Tuesday, April 12, 2016

My Mother's Story







Zaheda – is  the only name known to us of Ammi, our mother. Apparently she was linked to our father’s family tree through our Great Grandfather, Syed Abdul Wahab’s father, Syed Abdul Hye, branching out to a part of the bigger tree. As I am searching for our family tree, if found, will old the answer to this question. Ammi grew up in a house, close to our paternal home at 10/2 Abul Khairat Road, in the Old Town area of Dhaka known as Becharam Dewry.

Her marriage to my father, from what is known to me, was either by his choice or upon the
quest of my grandmother for a grandson who would carry our lineage since Abba was an only son. My half-sister , Farida's mother, passed away untimely and was also an only child. Abba's  previous marriages had not yielded any other children.  Ammi was bethrothed prior to becoming of full age and is considered child marriage, which was, and in many places, is still practiced, though there were laws passed in British India making it illegal. At any rate, Ammi was married at a very young age to Abba and lived in her own home for a few years before moving in with Abba.

Practically being neighbors in the residential area known as Becharam Dewry in Old Dhaka, Ammi and Farida knew each other as kids. It is sad we do not know Ammi's date of birth, but since Farida Apa's birthday is in 1939, Ammi's birth year is likely within a few years of 1939. Ammi passed away in 1979, which would mean she was in her early or mid-forties when she left us. Her life ended tragically while I was in school in Austria, 12000 miles from Dhaka.

Ammi never got the benefit of education. She grew up disadvantaged in more than one-way so it is very easy to blame her for her inability to deal with the obstacles and hardship that haunted us all after Abba's untimely demise in 1971. The extreme hardships we went through even caused serious rifts within the siblings. Ammi sought some form of moral support and security when befriended by a distant cousin of hers. That painful 
relationship was sorely and poorly viewed by all. Hardly anyone gave Ammi any refuge from her pain and suffering. Even I am regretfully guilty of failing to understand Ammi's needs at that time. As Allah would have it, I was unable to be by Ammi's bedside when she tragically passed away, drowning in a bathtub. I was told she knocked herself out when she hit her head on the bathtub faucet. To this day, I know in my heart how I loved my mother, but was never able to do anything that would have perhaps been looked back upon today as a consolation for myself, to somehow soothe myself from the anguish I feel for having so miserably failed my mother.

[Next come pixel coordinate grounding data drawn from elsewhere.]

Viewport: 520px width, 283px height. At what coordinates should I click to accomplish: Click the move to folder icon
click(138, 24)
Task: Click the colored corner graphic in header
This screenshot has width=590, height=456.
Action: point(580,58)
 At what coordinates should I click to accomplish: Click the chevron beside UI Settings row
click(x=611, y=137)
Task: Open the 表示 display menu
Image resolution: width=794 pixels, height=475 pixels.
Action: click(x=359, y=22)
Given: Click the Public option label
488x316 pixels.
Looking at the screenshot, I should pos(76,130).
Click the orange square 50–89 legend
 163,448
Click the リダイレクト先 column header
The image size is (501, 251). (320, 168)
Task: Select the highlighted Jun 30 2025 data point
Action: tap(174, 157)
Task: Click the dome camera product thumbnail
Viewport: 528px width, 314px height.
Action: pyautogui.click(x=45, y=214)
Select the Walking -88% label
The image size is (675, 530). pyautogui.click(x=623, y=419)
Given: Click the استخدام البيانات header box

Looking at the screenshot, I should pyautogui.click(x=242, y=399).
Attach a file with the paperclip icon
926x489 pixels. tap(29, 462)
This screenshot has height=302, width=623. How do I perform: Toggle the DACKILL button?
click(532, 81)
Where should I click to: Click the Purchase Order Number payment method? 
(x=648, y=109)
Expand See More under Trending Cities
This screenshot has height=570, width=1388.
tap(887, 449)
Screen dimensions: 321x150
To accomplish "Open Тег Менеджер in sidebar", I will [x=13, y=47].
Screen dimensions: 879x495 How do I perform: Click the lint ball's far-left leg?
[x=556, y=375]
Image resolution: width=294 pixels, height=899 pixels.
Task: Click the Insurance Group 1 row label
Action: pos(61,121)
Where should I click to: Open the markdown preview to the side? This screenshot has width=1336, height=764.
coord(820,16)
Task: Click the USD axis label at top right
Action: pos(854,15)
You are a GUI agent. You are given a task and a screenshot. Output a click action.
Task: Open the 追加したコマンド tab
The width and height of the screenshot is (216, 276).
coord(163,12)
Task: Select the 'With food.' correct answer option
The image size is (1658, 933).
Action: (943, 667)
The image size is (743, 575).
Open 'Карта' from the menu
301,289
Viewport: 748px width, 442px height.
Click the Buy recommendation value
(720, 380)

The utter dislike Farida Apa had for Ammi continues with her even today after Ammi has been dead so many years ago.It amazes me to hear Apa still speak so poorly of Ammi. I have extended my hand out in friendship to Apa considering that we are not getting any younger but closer to our golden years. I wish we could let bygones be  bygones,. but some people never change. I have tried hard to understand what drove Ammi and Apa to become so polarized but I never will because of Apa's rigid dislike for Ammi.

I do remember from when I was a young boy, maybe about 6 or 7, I witnessed an event when Abba took the steel almirah from Apa and handed it to Ammi. This was like turning the charge of the household over to Ammi. I do think this was held in a lot of disdain, the feeling of which was so 
profound that it embedded dislike in Apa against Ammi. Something that festered and grew over the years, never to leave her heart,until this day.